In Columbia Broadcasting System v. Democratic National Committee,915 the Court rejected claims of political groups that the broadcast networks were constitutionally required to sell them broadcasting time for the presentation of views on controversial issues. The ruling terminated a broad drive to obtain that result, but the fragmented nature of the Court’s multiple opinions precluded a satisfactory evaluation of the constitutional implications of the case. However, in CBS v. FCC,916 the Court held that Congress had conferred on candidates seeking federal elective office an affirmative, promptly enforceable right of reasonable access to the use of broadcast stations, to be administered through FCC control over license revocations, and held such right of access to be within Congress’ power to grant, the First Amendment notwithstanding. The constitutional analysis was brief and merely restated the spectrum scarcity rationale and the role of the broadcasters as fiduciaries for the public interest.

915 412 U.S. 94 (1973).

916 453 U.S. 367 (1981). The dissent argued that the FCC had assumed, and the Court had confirmed it in assuming, too much authority under the congressional enactment. In its view, Congress had not meant to do away with the traditional deference to the editorial judgments of the broadcasters. Id. at 397 (Justices White, Rehnquist, and Stevens).

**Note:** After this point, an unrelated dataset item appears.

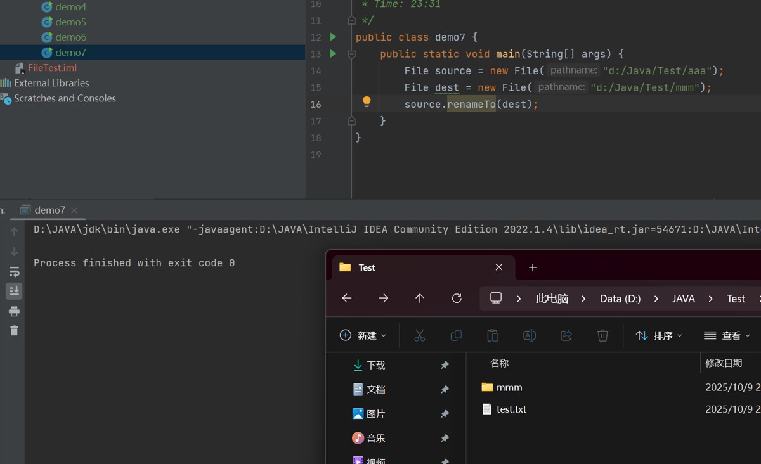
Task: Select the mmm folder in the file list
Action: [x=509, y=387]
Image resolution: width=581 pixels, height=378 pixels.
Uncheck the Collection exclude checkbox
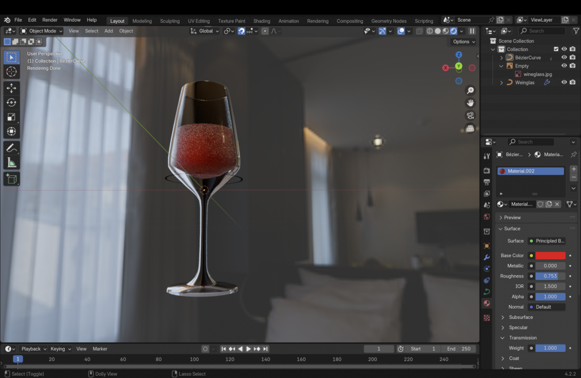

In FCC v. League of Women Voters,917 the Court took the same general approach to governmental regulation of broadcasting, but struck down a total ban on editorializing by stations receiving public funding. In summarizing the principles guiding analysis in this area, the Court reaffirmed that Congress may regulate in ways that would be impermissible in other contexts, but indicated that broadcasters are entitled to greater protection than may have been suggested by Red Lion. “[A]lthough the broadcasting industry plainly operates under restraints not imposed upon other media, the thrust of these restrictions has generally been to secure the public’s First Amendment interest in receiving a balanced presentation of views on diverse matters of public concern… [T]hese restrictions have been upheld only when we were satisfied that the restriction is narrowly tailored to further a substantial governmental interest.”918 However, the earlier cases were distinguished. “[I]n sharp contrast to the restrictions upheld in Red Lion or in [CBS v. FCC], which left room for editorial discretion and simply required broadcast editors to grant others access to the microphone, § 399 directly prohibits the broadcaster from speaking out on public issues even in a balanced and fair manner.”919 The ban on all editorializing was deemed too severe and restrictive a means of accomplishing the governmental purposes—protecting public broadcasting stations from being coerced, through threat or fear of withdrawal of public funding, into becoming “vehicles for governmental propagandizing,” and also keeping the stations “from becoming convenient targets for capture by private interest groups wishing to express their own partisan viewpoints.”920 Expression of editorial opinion was described as a “form of speech . . . that lies at the heart of First Amendment protection,”921 and the ban was said to be “defined solely on the basis of . . . content,” the assumption being that editorial speech is speech directed at “controversial issues of public importance.”922 Moreover, the ban on editorializing was both overinclusive, applying to commentary on local issues of no likely interest to Congress, and underinclusive, not applying at all to expression of controversial opinion in the context of regular programming. Therefore, the Court concluded, the restriction was not narrowly enough tailored to fulfill the government’s purposes.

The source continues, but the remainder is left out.